What does the Mass vote mean for healthcare reform? Obviously, it shouldn't in the real world. Democrats still have 47 plus Bernie Sanders and the Senator from Aetna. It only takes 51 votes to pass the healthcare bill in the Senate. The reason is that the Byrd Rule, which calls for a supermajority if a bill has an impact on the deficit, doesn't apply. The CBO reports on both the Senate and House bills show they reduce the deficit and really reduce the deficit in the out ten years. However, for cloture--which the Republicans used a record 111 times this past year--one needs 60 votes. (Even during the bitter fights over the Civil Rights bills the Senate averaged 6 to 8 filibusters per year.) Now the tricky thing here is that Senators vote their conscience for bills but for parliamentary motions it is expected that Senators obey party discipline. But certainly there must be a Republican somewhere who would buck the tide, even if it means voting against the bill later.

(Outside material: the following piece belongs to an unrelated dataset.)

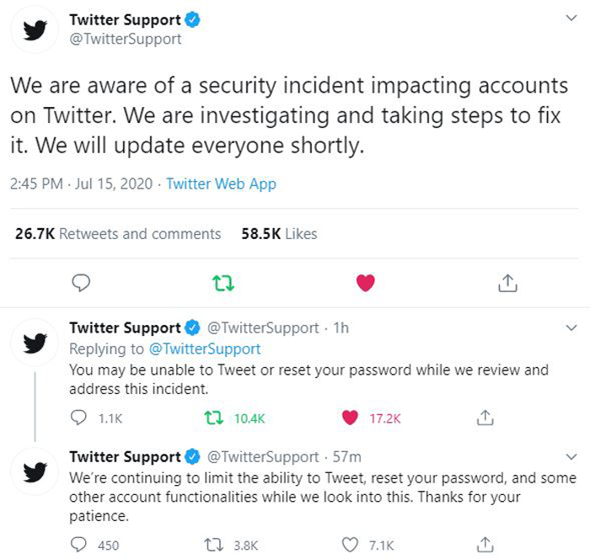Viewport: 590px width, 559px height.
Task: Retweet the tweet with 3.8K retweets
Action: pos(214,545)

Democrats have formed a circular firing squad on this. My Senator Jim Webb has called for Obama to start over on health care reform. Politically, that's not viable for his presidency. While I favor the House Bill, a fusion of both bills or even the Senate bill alone would bring immediate relief to millions of people and in a few years dramatically improve the fate of about 30 million uninsured people. Since Webb has spent no time on this, he doesn't understand the thousands of hours spent in developing these bills.

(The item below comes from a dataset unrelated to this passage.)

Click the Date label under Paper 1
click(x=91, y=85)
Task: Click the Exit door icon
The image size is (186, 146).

The simple fact of the matter is that the equivalent number of Americans who died in the entire Vietnam conflict die every year because of the lack of medical attention. That is obscene. Likewise, about 1 million Americans a year declare bankruptcy primarily because of medical bills. And without health care reform, health costs in this country will grow from around 17% of our GDP to 22% in a few years. We should expect our health insurance premiums to rise about 33% over the next few years. On a personal note, if I or my wife suffers any serious illness. We are bankrupt. Full stop.

Calls for Obama to move right are ludicrous since that would exacerbate the country's problems and in a dramatic way. The dirty secret is that our vaunted private sector created no jobs over the past decade. Our small business sector has dwindled to 6% of the private sector, the lowest in the developed world. There are literally no more tax cuts to be made that would have any positive effect on the economy. Remember only 26% of our corporations pay any taxes. Over $1.5 trillion in actual tax monies (not taxable revenues) from companies are parked overseas. No less an expert than Carly Fiorina of Hewlett-Packard fame and new California politician admitted this during the 2008 campaign. In fact, as part of the stimulus bill, Republicans acted as conduits for the corporations, offering one-third of this amount to the government in return for tax holidays. Another $1.3 trillion is salted away by our richer citizens in tax havens.

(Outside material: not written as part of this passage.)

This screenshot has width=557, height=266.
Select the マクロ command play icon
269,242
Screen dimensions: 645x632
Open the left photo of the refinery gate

Alas, we are left with the resources of our government. With the massive deficits that Obama inherited--something that Republicans simply will not admit, even to me--goverment must be the generator of jobs and economic growth. Today, we saw a miraculous event--David Stockman, Reagan's OMB director, write an op-ed calling for taxing Wall Street. It's interesting to see all the old Reaganites come around on the economy. Bruce Bartlett, one of the father of supply-side economics, has been forceful in urging Obama to spend more to get the economy up and running. Paul Volcker backed Obama early on. There is a strong awareness that the era of Reagan ran its course--almost a generation--but that once the Fed runs out of tricks we must go back to Keynesian economics. But that is not what we are seeing among today's Republicans. For them, there is no social contract. You are on your own.